Keep in mind that the people saying this have been saying this for 20 years. They have built entire organizations and nonprofits centered entirely around propagating this. They are funded off of people’s fears that this is a reality. Their claims aren’t provable and often inaccurate, but if they acknowledge that what they’re spreading about AI doomsday might not be a reality, they’ll be out of a job.
While these gatekeepers themselves have little control over the AI, a lot of smart people take them seriously and at their word, so they have the potential to restrict AI further by influencing companies and legislation.
It’s also generally unreasonable. There is enormous concerted effort and funding behind solving industry problems at different frontiers, while there will always be very limited funding and utility behind using these tools for nefarious purposes. Nevermind the fact that nation-states can always build weapons and tools for nefarious purposes without AI.
Hitting our stride
Overall, all these attempts to restrict AI are slowing humanity down and preventing us from reaching greater potential. The reasons to be optimistic far outweigh the reasons for fear.
Despite all these hurdles, it’s worth trying to push through them. The benefits are a world where all of our material issues are solved and we can begin to return focus to treating the soul and mind of humankind to make them whole again.
AI tools represent an opportunity for people to return to a state of greater imagination and play – one where their ideas flow as freely as they did in childhood, and they are able to act on creating them without strain, roadblocks, or difficulty.

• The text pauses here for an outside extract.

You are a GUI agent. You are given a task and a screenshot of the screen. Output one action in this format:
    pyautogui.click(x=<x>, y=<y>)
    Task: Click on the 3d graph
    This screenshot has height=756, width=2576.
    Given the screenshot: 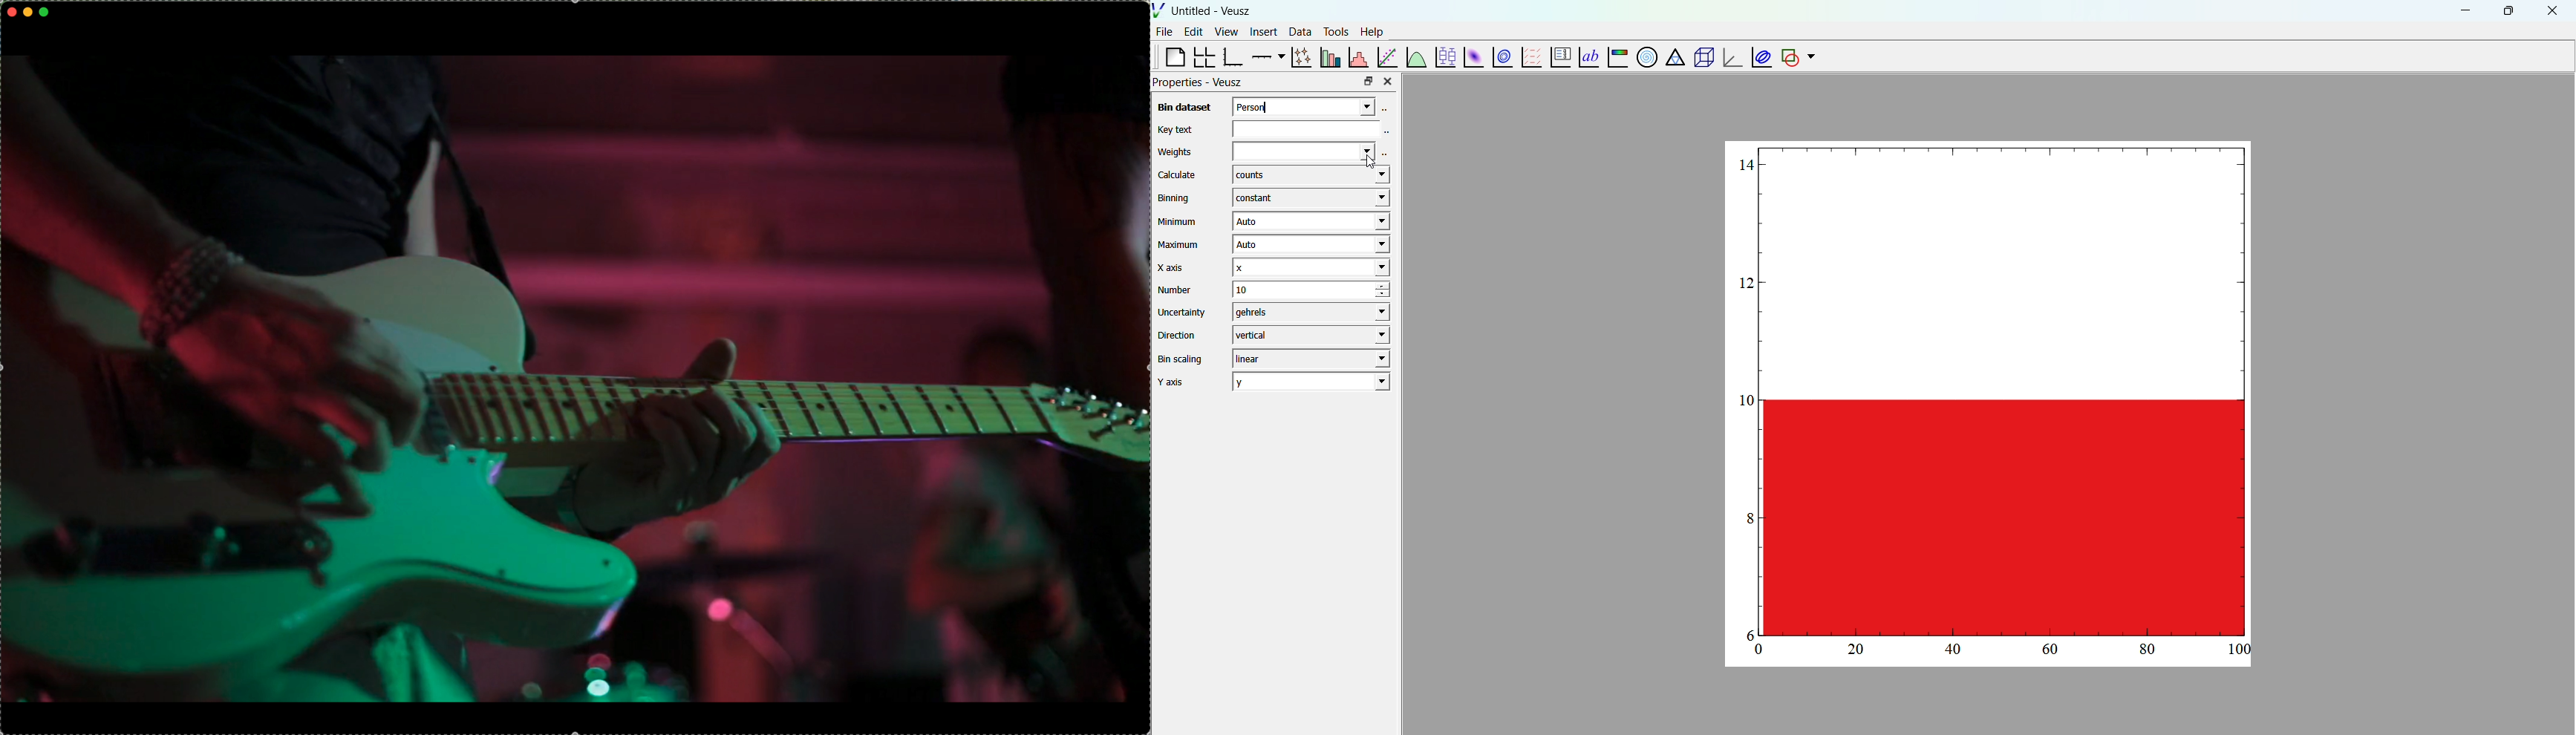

Right now, we have no idea how many brilliant people and Einsteins are totally occupied up doing menial tasks. Many were simply born into difficult situations with fewer opportunities. The ideal state we should strive for is one where every single person’s complete potential is unlocked. We don’t yet know what that world looks like, but I’m certain that only a small percentage of people are anywhere close to this level of self-actualization.
However, I’m certain that the AI tools that eliminate menial tasks, enable unprecedented personal capabilities, provide education, and unlock creativity will help us achieve this ideal state for the first time in our collective history.
It’s just going to take a little bit of struggle for us to get there.